### [EXERCISE SET]
• A. Answer these from the letter, one line each:
(i) On what date did the writer leave the ocean?
(ii) How many degrees of latitude separate this point from the coast?
(iii) What happened here last night?
• B. Duplicate the passage of the letter from "I quitted the" up to and including "with old snow.".
** START SOURCE **
I quitted the ocean on the 19th of March, and followed the course of the river to this spot, picking up a few of the early-flowering plants, and better specimens of others which I had already possessed: among them are some novel species of Platyspermum, Thysanocarpus, and Ranunculus: a new Phlox, and a few Mosses. The disparity of climate between this point and the coast is very striking, though the difference of latitude be only 3°, and of longitude 6°. There, in the middle of March, many plants were in bloom; while here last night we had a new fall of snow of some depth, and the ground is still speckled with old snow.

I proceed to give you a short sketch of my intended movements this year.
** END SOURCE **
** START SOURCE EXCERPT **
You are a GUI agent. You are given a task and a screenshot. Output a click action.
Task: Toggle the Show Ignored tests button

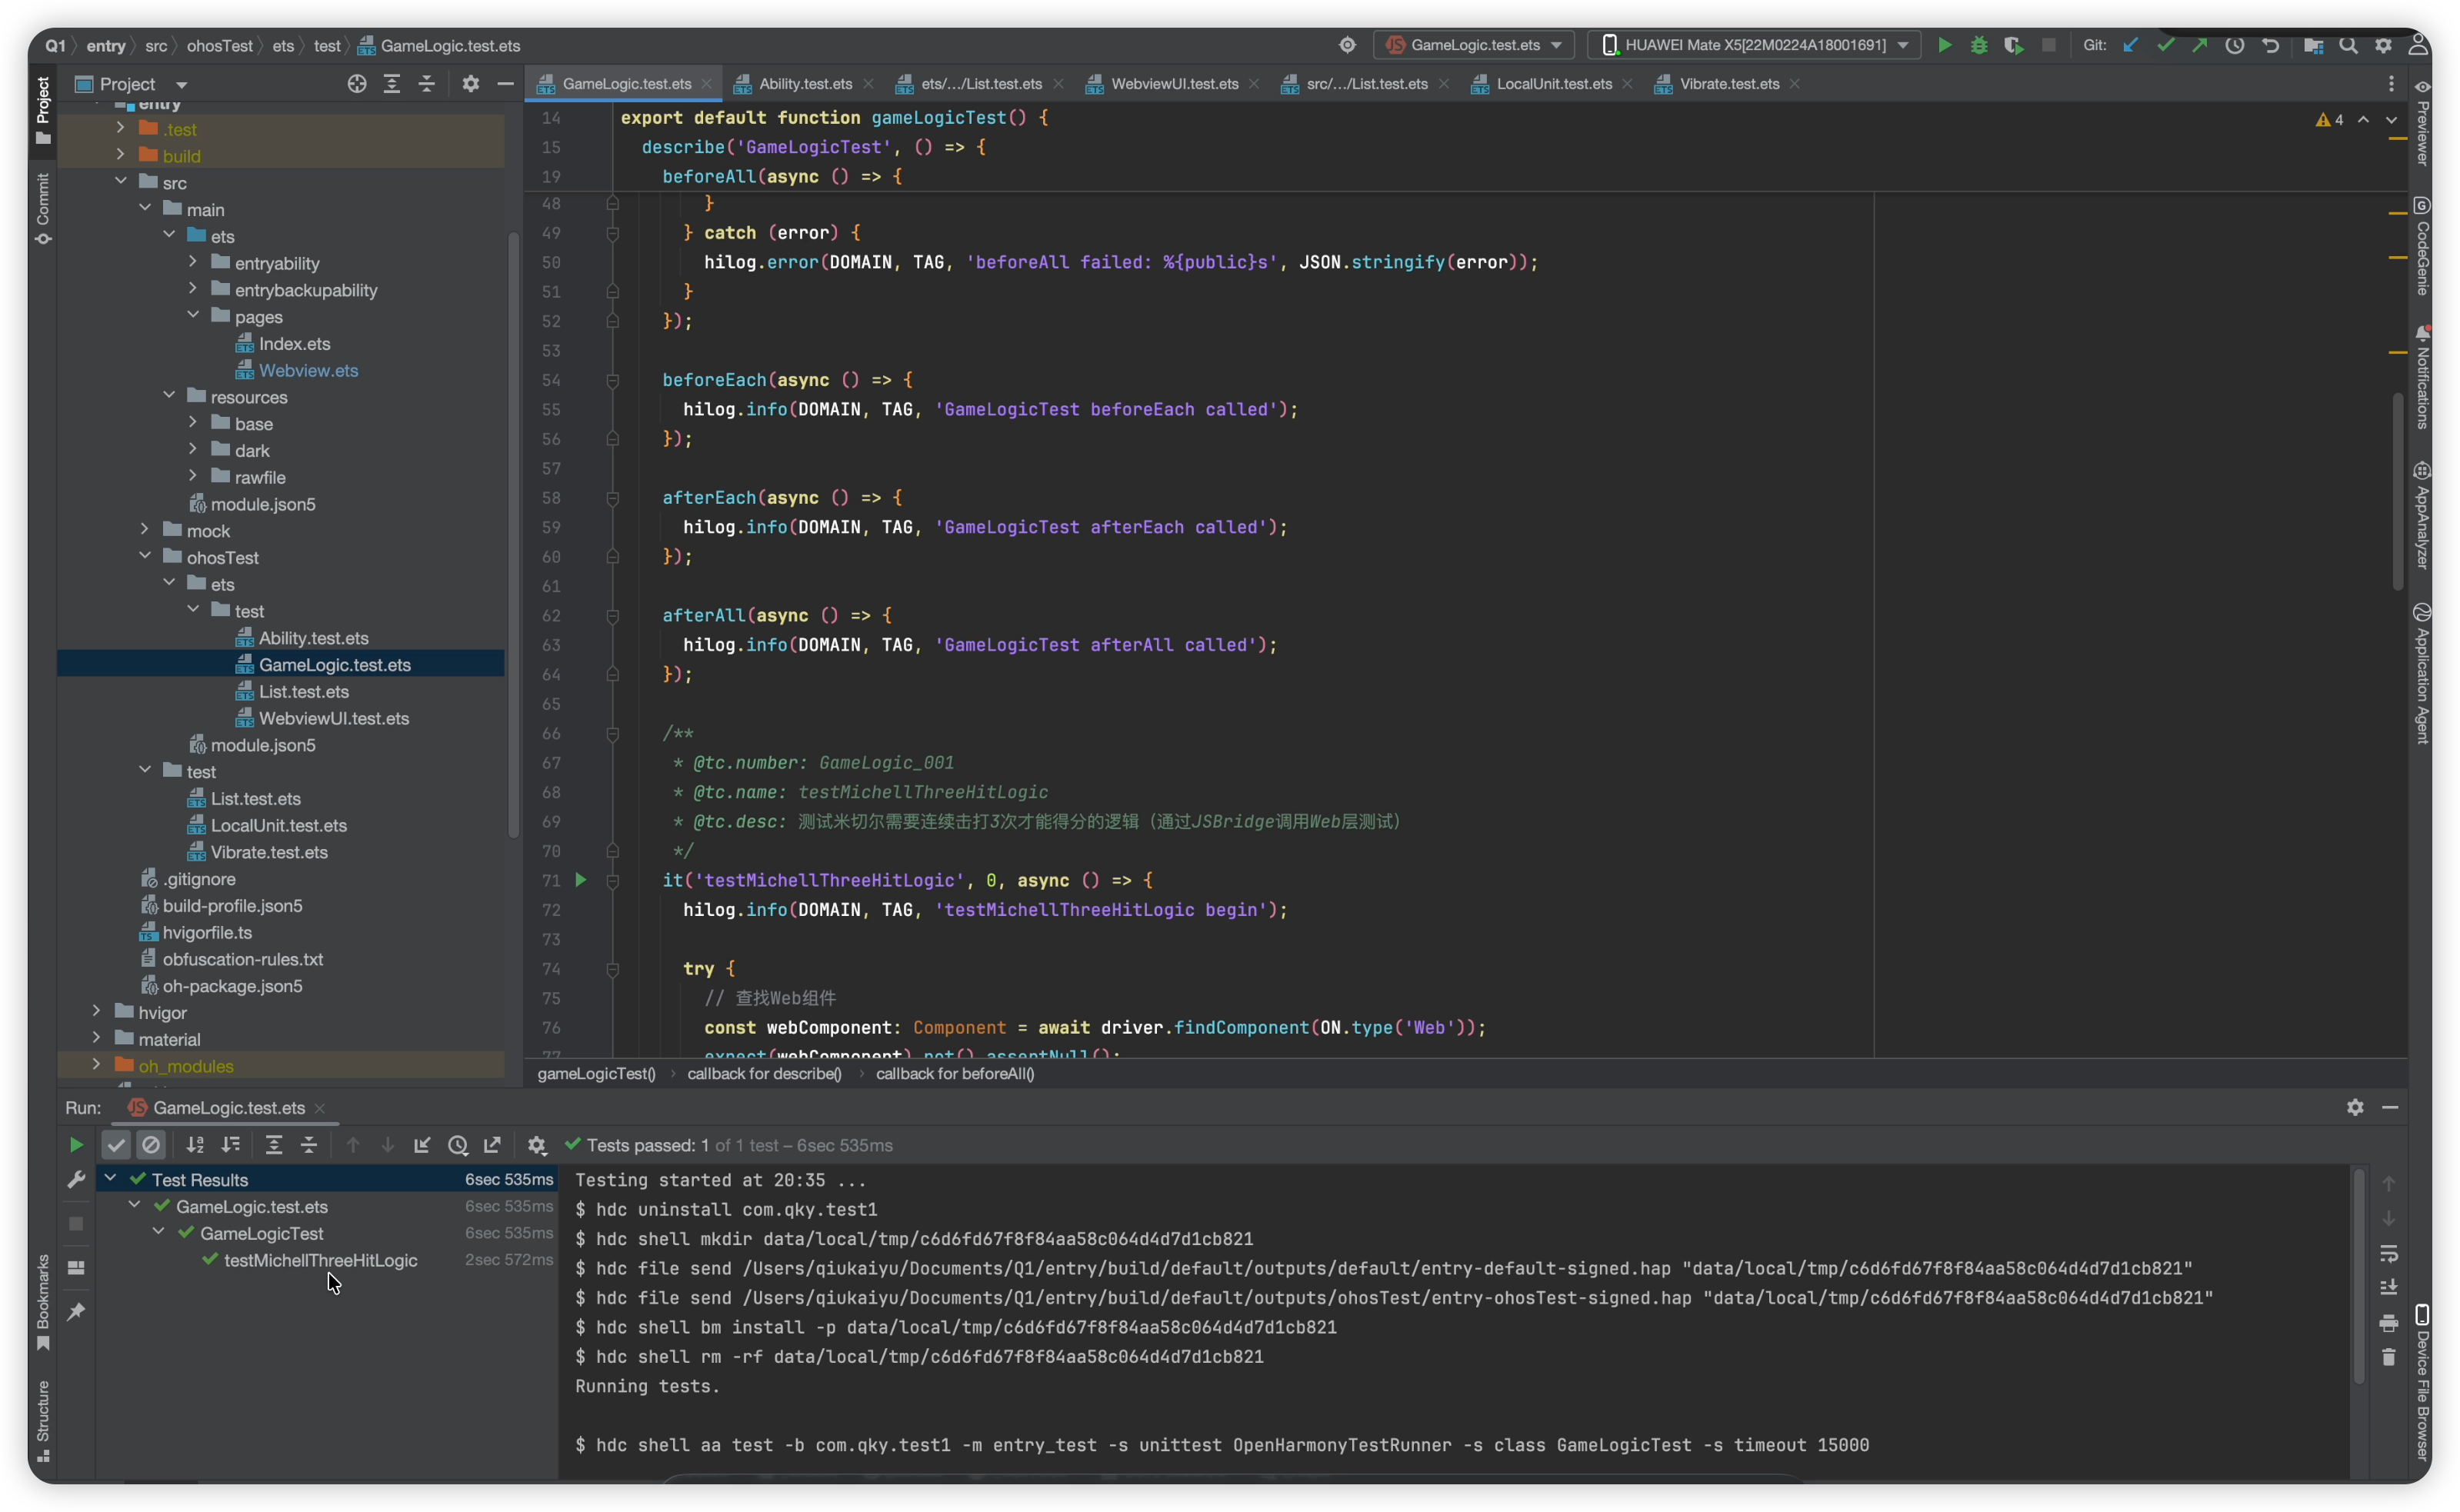[151, 1145]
** END SOURCE EXCERPT **
### [THE RESPONSES]
• A.
(i) The 19th of March.
(ii) Only 3°.
(iii) There was a new fall of snow of some depth.

• B.
I quitted the ocean on the 19th of March, and followed the course of the river to this spot, picking up a few of the early-flowering plants, and better specimens of others which I had already possessed: among them are some novel species of Platyspermum, Thysanocarpus, and Ranunculus: a new Phlox, and a few Mosses. The disparity of climate between this point and the coast is very striking, though the difference of latitude be only 3°, and of longitude 6°. There, in the middle of March, many plants were in bloom; while here last night we had a new fall of snow of some depth, and the ground is still speckled with old snow.